> [Work to complete]: Transcribe the items below verbatim, starting at the line containing "1035x805 pixels. At" and ending after the line containing "(x=16, y=120)", with both of those lines included.

[Item position entries]

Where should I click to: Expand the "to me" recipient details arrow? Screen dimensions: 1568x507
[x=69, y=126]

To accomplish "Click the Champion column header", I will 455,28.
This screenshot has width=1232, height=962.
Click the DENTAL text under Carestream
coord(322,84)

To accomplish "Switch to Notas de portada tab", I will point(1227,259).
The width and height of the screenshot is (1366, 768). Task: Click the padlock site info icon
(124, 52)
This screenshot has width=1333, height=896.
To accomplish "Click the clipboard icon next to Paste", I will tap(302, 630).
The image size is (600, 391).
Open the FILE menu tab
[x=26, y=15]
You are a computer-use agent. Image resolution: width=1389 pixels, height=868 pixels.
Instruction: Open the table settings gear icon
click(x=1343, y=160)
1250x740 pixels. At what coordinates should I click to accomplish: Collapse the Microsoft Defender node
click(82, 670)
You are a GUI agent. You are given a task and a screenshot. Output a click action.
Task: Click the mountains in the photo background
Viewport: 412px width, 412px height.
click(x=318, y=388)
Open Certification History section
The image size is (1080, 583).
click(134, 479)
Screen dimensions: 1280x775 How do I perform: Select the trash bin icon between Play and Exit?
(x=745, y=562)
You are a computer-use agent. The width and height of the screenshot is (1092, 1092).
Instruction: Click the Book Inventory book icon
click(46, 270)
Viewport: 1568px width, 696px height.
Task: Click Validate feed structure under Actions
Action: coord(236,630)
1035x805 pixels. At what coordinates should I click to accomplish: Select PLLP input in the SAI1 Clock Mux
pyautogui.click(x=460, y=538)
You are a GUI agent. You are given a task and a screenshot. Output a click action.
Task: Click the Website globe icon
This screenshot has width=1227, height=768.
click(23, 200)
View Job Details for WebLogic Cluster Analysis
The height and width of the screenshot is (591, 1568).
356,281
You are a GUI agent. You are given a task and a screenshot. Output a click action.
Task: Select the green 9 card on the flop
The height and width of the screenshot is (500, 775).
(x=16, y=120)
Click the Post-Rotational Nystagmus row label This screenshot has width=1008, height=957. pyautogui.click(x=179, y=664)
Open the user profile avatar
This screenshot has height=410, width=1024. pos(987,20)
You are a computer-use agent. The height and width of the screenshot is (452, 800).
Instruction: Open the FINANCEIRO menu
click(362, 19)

> [Full response]:
1035x805 pixels. At what coordinates should I click to accomplish: Select PLLP input in the SAI1 Clock Mux
pyautogui.click(x=460, y=538)
You are a GUI agent. You are given a task and a screenshot. Output a click action.
Task: Click the Website globe icon
This screenshot has width=1227, height=768.
click(23, 200)
View Job Details for WebLogic Cluster Analysis
The height and width of the screenshot is (591, 1568).
356,281
You are a GUI agent. You are given a task and a screenshot. Output a click action.
Task: Select the green 9 card on the flop
The height and width of the screenshot is (500, 775).
(x=16, y=120)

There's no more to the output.